Spirit Airlines Cancels Flights for Inspections, Expects Disruptions for Days
On Friday, Spirit Airlines was forced to cancel approximately 100 flights and remove some planes from service for inspections. The airline anticipates that these disruptions will continue for several days, causing inconvenience for passengers. Although Spirit did not provide specific details about the inspections, the Federal Aviation Administration (FAA) stated that they involved checking brackets on the planes’ fuselages.

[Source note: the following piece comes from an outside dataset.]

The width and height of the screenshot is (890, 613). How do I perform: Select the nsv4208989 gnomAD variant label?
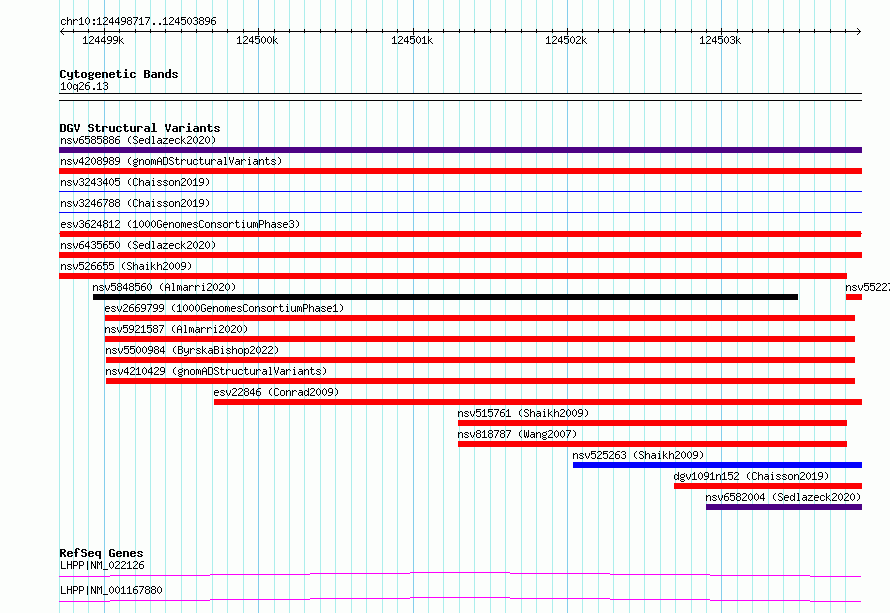(x=171, y=161)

By late Friday afternoon, Spirit had canceled 11% of its scheduled flights for the day, making it the airline with the highest percentage of canceled flights among major US airlines, according to FlightAware, a tracking service. This unexpected situation has created confusion amongst travelers.
In a statement, Spirit Airlines acknowledged the cancellations, stating that they were conducting necessary inspections on a small section of 25 of their aircraft. They explained that the impact on their network would last for several days as they work to complete the inspections and return to normal operations.
The FAA confirmed that it was aware of Spirit’s decision to remove the planes from service for “mandatory maintenance inspections.” These inspections aim to detect any signs of cracking around fasteners that hold pressure panels to beams on aircraft fuselages, according to an FAA document. If such cracks are left undetected, they pose a risk to the structural integrity of the aircraft and could result in rapid decompression.
Airlines have long been aware of the risk of fatigue cracks in aircraft frames. The inspections being carried out by Spirit have been required by both European and US regulators for many years and were last updated by the FAA in 2018. The FAA assured that it will ensure the issue is addressed before the planes return to service, prioritizing passenger safety.
Spirit Airlines, headquartered in Miramar, Florida, operates a fleet of 198 aircraft, all variants of the Airbus A320 family. The airline advised its customers to check the status of their flights before heading to the airport to avoid any unnecessary travel inconveniences.
Orlando International Airport in Florida, where Spirit is the second-largest carrier, experienced about half of Spirit’s flight cancellations. Despite this recent setback, Spirit Airlines has canceled only 1.5% of its flights this year, which is lower than the cancellation rates of Frontier Airlines, JetBlue Airways, and United Airlines.
Passengers are advised to stay informed and stay in touch with Spirit Airlines for any updates on flight schedules during these inspection days.